*** Block opens ***

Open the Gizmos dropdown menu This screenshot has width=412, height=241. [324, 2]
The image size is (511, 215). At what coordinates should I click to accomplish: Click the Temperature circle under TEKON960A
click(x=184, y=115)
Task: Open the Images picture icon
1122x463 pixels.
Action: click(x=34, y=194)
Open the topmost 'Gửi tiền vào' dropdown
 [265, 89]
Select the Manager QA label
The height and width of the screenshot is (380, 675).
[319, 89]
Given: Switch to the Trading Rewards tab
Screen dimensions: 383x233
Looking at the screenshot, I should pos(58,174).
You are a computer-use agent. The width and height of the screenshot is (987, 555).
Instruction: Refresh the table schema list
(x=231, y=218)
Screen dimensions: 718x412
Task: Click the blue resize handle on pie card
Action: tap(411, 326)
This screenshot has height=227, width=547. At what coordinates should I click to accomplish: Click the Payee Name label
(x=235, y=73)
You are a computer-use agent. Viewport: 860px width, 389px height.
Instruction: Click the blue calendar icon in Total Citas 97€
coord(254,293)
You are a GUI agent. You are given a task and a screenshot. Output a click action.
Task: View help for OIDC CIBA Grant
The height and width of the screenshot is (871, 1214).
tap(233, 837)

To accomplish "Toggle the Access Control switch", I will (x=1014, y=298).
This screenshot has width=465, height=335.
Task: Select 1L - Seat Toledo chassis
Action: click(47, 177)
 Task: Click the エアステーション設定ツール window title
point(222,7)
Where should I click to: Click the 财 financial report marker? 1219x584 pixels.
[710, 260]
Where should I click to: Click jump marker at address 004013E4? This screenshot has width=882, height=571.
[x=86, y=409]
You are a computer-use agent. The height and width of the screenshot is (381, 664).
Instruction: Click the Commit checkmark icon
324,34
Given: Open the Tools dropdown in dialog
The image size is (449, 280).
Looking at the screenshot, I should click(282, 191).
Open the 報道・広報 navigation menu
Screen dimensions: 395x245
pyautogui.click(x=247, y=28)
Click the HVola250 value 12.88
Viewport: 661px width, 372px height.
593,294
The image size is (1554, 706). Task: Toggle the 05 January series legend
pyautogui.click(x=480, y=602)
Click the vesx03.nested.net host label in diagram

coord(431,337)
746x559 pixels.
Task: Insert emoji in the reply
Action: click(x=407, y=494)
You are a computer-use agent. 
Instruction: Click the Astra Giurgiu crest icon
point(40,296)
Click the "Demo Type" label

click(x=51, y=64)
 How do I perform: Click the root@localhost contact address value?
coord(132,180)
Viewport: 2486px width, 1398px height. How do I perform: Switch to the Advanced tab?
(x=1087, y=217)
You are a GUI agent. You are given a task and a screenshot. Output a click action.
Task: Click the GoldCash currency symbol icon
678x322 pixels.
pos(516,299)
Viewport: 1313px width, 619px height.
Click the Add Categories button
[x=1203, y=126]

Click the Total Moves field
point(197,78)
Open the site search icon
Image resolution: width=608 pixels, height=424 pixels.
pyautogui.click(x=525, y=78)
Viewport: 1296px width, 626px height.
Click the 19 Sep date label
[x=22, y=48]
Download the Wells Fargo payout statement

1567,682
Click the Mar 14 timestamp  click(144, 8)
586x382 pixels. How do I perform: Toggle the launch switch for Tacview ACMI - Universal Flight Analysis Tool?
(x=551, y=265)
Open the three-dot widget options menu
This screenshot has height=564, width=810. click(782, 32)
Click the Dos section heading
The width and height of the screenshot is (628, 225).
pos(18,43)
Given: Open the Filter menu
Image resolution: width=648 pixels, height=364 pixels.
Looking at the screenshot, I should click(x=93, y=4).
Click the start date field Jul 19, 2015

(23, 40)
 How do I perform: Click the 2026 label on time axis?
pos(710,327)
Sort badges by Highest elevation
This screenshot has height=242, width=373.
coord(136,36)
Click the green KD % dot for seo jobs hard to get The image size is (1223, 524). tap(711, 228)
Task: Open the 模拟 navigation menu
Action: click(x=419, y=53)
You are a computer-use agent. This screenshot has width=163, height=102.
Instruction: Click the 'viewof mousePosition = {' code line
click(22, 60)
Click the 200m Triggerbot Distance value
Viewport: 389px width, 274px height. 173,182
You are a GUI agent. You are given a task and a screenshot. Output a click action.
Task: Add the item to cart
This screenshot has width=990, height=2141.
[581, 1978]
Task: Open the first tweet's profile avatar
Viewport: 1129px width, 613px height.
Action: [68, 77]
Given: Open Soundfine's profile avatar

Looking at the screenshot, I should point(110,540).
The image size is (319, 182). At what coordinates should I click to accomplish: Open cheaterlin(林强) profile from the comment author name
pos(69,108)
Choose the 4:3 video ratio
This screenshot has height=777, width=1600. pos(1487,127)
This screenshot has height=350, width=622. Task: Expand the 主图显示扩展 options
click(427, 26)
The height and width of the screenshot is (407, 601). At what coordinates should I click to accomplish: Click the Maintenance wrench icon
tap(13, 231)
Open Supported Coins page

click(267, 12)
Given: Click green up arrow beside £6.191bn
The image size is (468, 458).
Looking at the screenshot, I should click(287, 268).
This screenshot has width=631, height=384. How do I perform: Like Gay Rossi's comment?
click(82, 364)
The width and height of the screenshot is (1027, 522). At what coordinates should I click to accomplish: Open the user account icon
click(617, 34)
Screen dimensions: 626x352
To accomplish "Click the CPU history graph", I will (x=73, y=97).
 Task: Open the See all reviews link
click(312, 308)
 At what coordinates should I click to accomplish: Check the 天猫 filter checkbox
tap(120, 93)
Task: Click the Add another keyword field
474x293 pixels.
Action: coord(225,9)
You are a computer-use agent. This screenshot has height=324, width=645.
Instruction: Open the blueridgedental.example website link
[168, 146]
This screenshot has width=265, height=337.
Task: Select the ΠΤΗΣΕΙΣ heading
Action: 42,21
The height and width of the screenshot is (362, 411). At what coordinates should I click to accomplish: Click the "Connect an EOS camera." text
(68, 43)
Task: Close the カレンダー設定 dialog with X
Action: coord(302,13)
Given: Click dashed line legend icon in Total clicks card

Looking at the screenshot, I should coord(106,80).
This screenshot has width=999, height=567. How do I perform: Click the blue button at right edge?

*** Block closes ***

**Instructions to follow**
Nothing added, nothing dropped: copy the data above.

**Answer section**
Open the Gizmos dropdown menu This screenshot has width=412, height=241. [324, 2]
The image size is (511, 215). At what coordinates should I click to accomplish: Click the Temperature circle under TEKON960A
click(x=184, y=115)
Task: Open the Images picture icon
1122x463 pixels.
Action: click(x=34, y=194)
Open the topmost 'Gửi tiền vào' dropdown
 [265, 89]
Select the Manager QA label
The height and width of the screenshot is (380, 675).
[319, 89]
Given: Switch to the Trading Rewards tab
Screen dimensions: 383x233
Looking at the screenshot, I should pos(58,174).
You are a computer-use agent. The width and height of the screenshot is (987, 555).
Instruction: Refresh the table schema list
(x=231, y=218)
Screen dimensions: 718x412
Task: Click the blue resize handle on pie card
Action: tap(411, 326)
This screenshot has height=227, width=547. At what coordinates should I click to accomplish: Click the Payee Name label
(x=235, y=73)
You are a computer-use agent. Viewport: 860px width, 389px height.
Instruction: Click the blue calendar icon in Total Citas 97€
coord(254,293)
You are a GUI agent. You are given a task and a screenshot. Output a click action.
Task: View help for OIDC CIBA Grant
The height and width of the screenshot is (871, 1214).
tap(233, 837)

To accomplish "Toggle the Access Control switch", I will (x=1014, y=298).
This screenshot has width=465, height=335.
Task: Select 1L - Seat Toledo chassis
Action: click(47, 177)
 Task: Click the エアステーション設定ツール window title
point(222,7)
Where should I click to: Click the 财 financial report marker? 1219x584 pixels.
[710, 260]
Where should I click to: Click jump marker at address 004013E4? This screenshot has width=882, height=571.
[x=86, y=409]
You are a computer-use agent. The height and width of the screenshot is (381, 664).
Instruction: Click the Commit checkmark icon
324,34
Given: Open the Tools dropdown in dialog
The image size is (449, 280).
Looking at the screenshot, I should click(282, 191).
Open the 報道・広報 navigation menu
Screen dimensions: 395x245
pyautogui.click(x=247, y=28)
Click the HVola250 value 12.88
Viewport: 661px width, 372px height.
593,294
The image size is (1554, 706). Task: Toggle the 05 January series legend
pyautogui.click(x=480, y=602)
Click the vesx03.nested.net host label in diagram

coord(431,337)
746x559 pixels.
Task: Insert emoji in the reply
Action: click(x=407, y=494)
You are a computer-use agent. 
Instruction: Click the Astra Giurgiu crest icon
point(40,296)
Click the "Demo Type" label

click(x=51, y=64)
 How do I perform: Click the root@localhost contact address value?
coord(132,180)
Viewport: 2486px width, 1398px height. How do I perform: Switch to the Advanced tab?
(x=1087, y=217)
You are a GUI agent. You are given a task and a screenshot. Output a click action.
Task: Click the GoldCash currency symbol icon
678x322 pixels.
pos(516,299)
Viewport: 1313px width, 619px height.
Click the Add Categories button
[x=1203, y=126]

Click the Total Moves field
point(197,78)
Open the site search icon
Image resolution: width=608 pixels, height=424 pixels.
pyautogui.click(x=525, y=78)
Viewport: 1296px width, 626px height.
Click the 19 Sep date label
[x=22, y=48]
Download the Wells Fargo payout statement

1567,682
Click the Mar 14 timestamp  click(144, 8)
586x382 pixels. How do I perform: Toggle the launch switch for Tacview ACMI - Universal Flight Analysis Tool?
(x=551, y=265)
Open the three-dot widget options menu
This screenshot has height=564, width=810. click(782, 32)
Click the Dos section heading
The width and height of the screenshot is (628, 225).
pos(18,43)
Given: Open the Filter menu
Image resolution: width=648 pixels, height=364 pixels.
Looking at the screenshot, I should click(x=93, y=4).
Click the start date field Jul 19, 2015

(23, 40)
 How do I perform: Click the 2026 label on time axis?
pos(710,327)
Sort badges by Highest elevation
This screenshot has height=242, width=373.
coord(136,36)
Click the green KD % dot for seo jobs hard to get The image size is (1223, 524). tap(711, 228)
Task: Open the 模拟 navigation menu
Action: click(x=419, y=53)
You are a computer-use agent. This screenshot has width=163, height=102.
Instruction: Click the 'viewof mousePosition = {' code line
click(22, 60)
Click the 200m Triggerbot Distance value
Viewport: 389px width, 274px height. 173,182
You are a GUI agent. You are given a task and a screenshot. Output a click action.
Task: Add the item to cart
This screenshot has width=990, height=2141.
[581, 1978]
Task: Open the first tweet's profile avatar
Viewport: 1129px width, 613px height.
Action: [68, 77]
Given: Open Soundfine's profile avatar

Looking at the screenshot, I should point(110,540).
The image size is (319, 182). At what coordinates should I click to accomplish: Open cheaterlin(林强) profile from the comment author name
pos(69,108)
Choose the 4:3 video ratio
This screenshot has height=777, width=1600. pos(1487,127)
This screenshot has height=350, width=622. Task: Expand the 主图显示扩展 options
click(427, 26)
The height and width of the screenshot is (407, 601). At what coordinates should I click to accomplish: Click the Maintenance wrench icon
tap(13, 231)
Open Supported Coins page

click(267, 12)
Given: Click green up arrow beside £6.191bn
The image size is (468, 458).
Looking at the screenshot, I should click(287, 268).
This screenshot has width=631, height=384. How do I perform: Like Gay Rossi's comment?
click(82, 364)
The width and height of the screenshot is (1027, 522). At what coordinates should I click to accomplish: Open the user account icon
click(617, 34)
Screen dimensions: 626x352
To accomplish "Click the CPU history graph", I will (x=73, y=97).
 Task: Open the See all reviews link
click(312, 308)
 At what coordinates should I click to accomplish: Check the 天猫 filter checkbox
tap(120, 93)
Task: Click the Add another keyword field
474x293 pixels.
Action: coord(225,9)
You are a computer-use agent. This screenshot has height=324, width=645.
Instruction: Open the blueridgedental.example website link
[168, 146]
This screenshot has width=265, height=337.
Task: Select the ΠΤΗΣΕΙΣ heading
Action: 42,21
The height and width of the screenshot is (362, 411). At what coordinates should I click to accomplish: Click the "Connect an EOS camera." text
(68, 43)
Task: Close the カレンダー設定 dialog with X
Action: coord(302,13)
Given: Click dashed line legend icon in Total clicks card

Looking at the screenshot, I should coord(106,80).
This screenshot has width=999, height=567. How do I perform: Click the blue button at right edge?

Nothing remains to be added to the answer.